▶
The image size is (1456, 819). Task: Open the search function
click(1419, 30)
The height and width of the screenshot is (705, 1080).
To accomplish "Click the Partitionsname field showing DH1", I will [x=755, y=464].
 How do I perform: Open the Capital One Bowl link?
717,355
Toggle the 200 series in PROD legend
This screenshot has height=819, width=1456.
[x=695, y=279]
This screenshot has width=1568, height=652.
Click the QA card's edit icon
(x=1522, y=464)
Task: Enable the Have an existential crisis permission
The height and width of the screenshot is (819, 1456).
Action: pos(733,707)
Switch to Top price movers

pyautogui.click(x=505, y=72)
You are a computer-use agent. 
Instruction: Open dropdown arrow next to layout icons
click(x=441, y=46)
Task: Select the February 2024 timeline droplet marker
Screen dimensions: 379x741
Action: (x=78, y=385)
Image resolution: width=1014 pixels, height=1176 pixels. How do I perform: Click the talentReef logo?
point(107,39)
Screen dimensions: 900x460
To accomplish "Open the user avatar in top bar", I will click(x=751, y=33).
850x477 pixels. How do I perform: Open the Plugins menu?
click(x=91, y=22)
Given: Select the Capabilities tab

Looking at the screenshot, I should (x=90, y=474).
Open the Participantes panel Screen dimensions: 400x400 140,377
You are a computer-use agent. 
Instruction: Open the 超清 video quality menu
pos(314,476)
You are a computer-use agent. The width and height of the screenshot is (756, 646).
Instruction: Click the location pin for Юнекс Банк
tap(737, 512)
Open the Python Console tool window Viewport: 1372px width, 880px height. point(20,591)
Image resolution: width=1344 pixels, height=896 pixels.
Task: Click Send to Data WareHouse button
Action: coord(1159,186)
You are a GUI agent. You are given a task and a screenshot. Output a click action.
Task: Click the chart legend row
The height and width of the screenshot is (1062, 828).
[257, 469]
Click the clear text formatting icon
◀
REQUIREMENT:
Count the lines in the entries above that contain the word "resolution". Reply with the number alone.

COMPLETED EXERCISE:
2